Funding, repair woes continue for Peninsula levees

Redwood Shores’s levees may soon be strengthened, while the fate of eroded levees near the Dumbarton Bridge remains in limbo.

In Redwood Shores, a levee segment near the South Bayside System Authority wastewater treatment plant, currently at 7 feet, will be raised to 9.5 feet — the city’s standard. Farther south, levees near the mouth of the San Francisquito Creek have eroded and cracked, heightening concerns about flood risks for homes and roads near Highway 84.

“On the East Palo Alto side, it’s more of an immediate problem because the levees protect homes on that side,” said Supervisor Rich Gordon, director of the San Mateo County Flood Control District.

Those levees were identified earlier this month as eligible for state funding after Gov. Arnold Schwarzenegger declared a state of emergency in San Mateo County. But Lynn Scarlett, acting director of the federal Department of the Interior, said last week that she doesn’t see the need to spend federal dollars to fix California’s levees.

“What they’re saying about California’s levees doesn’t make any sense whatsoever,” Gordon said.

State bonds on the November ballot include $4.15 billion for levees — but only along the Sacramento-San Joaquin Delta.

Locally, south county cities have made little headway in shoring up the Mosley tract, a deteriorating cluster of levees north of the Dumbarton Bridge. Though located in East Palo Alto, they are owned by the city of San Jose as part of a wetlands mitigation area.

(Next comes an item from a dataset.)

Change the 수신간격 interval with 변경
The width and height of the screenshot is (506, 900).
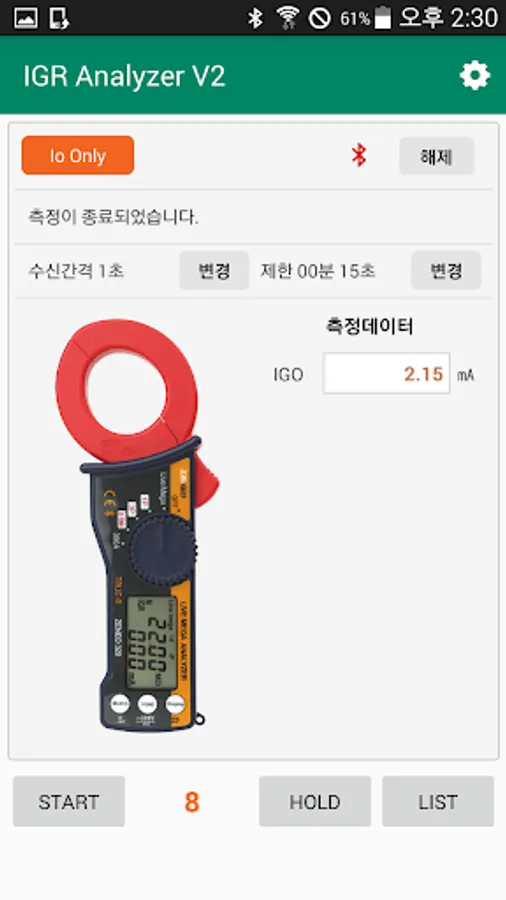(214, 270)
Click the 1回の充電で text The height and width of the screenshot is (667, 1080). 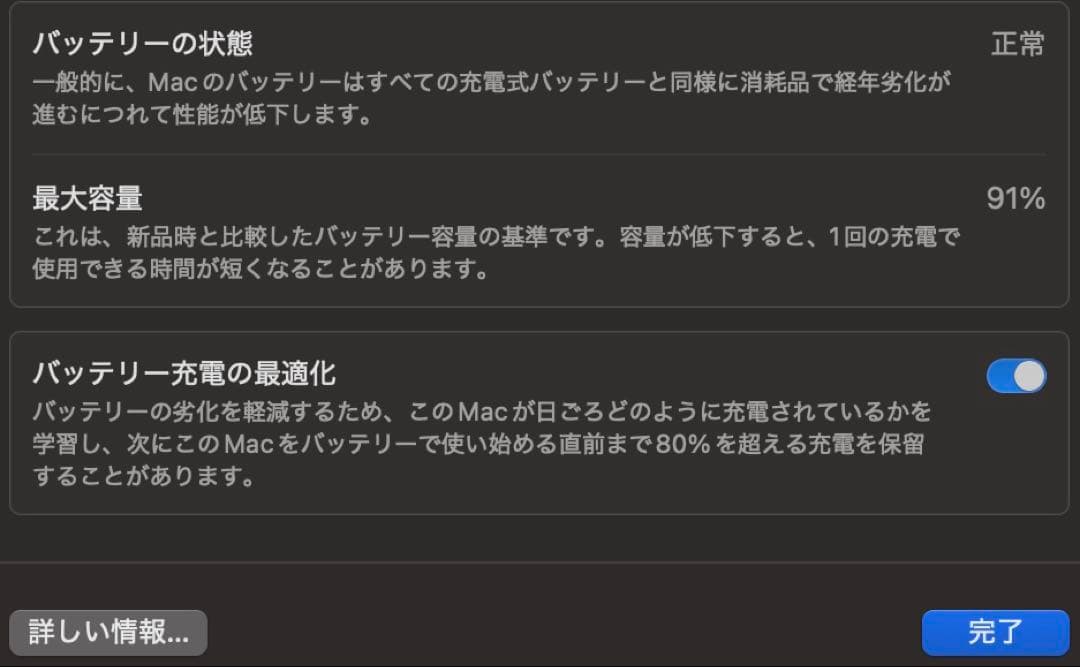(894, 237)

San Jose officials have said they do not plan to repair those levees, according to Kent Steffens, public works director for Menlo Park. A breach, first noted in 2003, has remained untouched despite concerns that it flooded a frontage road and threatened a PG&E substation on New Year’s Eve 2005. Continued erosion increases the flood risk for homes and roadways in Menlo Park, East Palo Alto and Palo Alto, Steffens said.

Redwood Shores funds its flood-control system entirely through a tax assessed on homeowners, according to Chu Chang, manager of engineering and construction for Redwood City. It will cost approximately $800,000 to bring the remaining levees up to the city’s standard, a project the City Council is slated to vote on tonight.

“We don’t think it’s a danger, but it depends on the tide elevation,” Changsaid. In winter, when storm surges and flooding are fiercest, Redwood Shores’ lagoon is lowered to absorb additional water.

The Redwood City Council meets tonight at 7 p.m. at City Hall, 1017 Middlefield Road.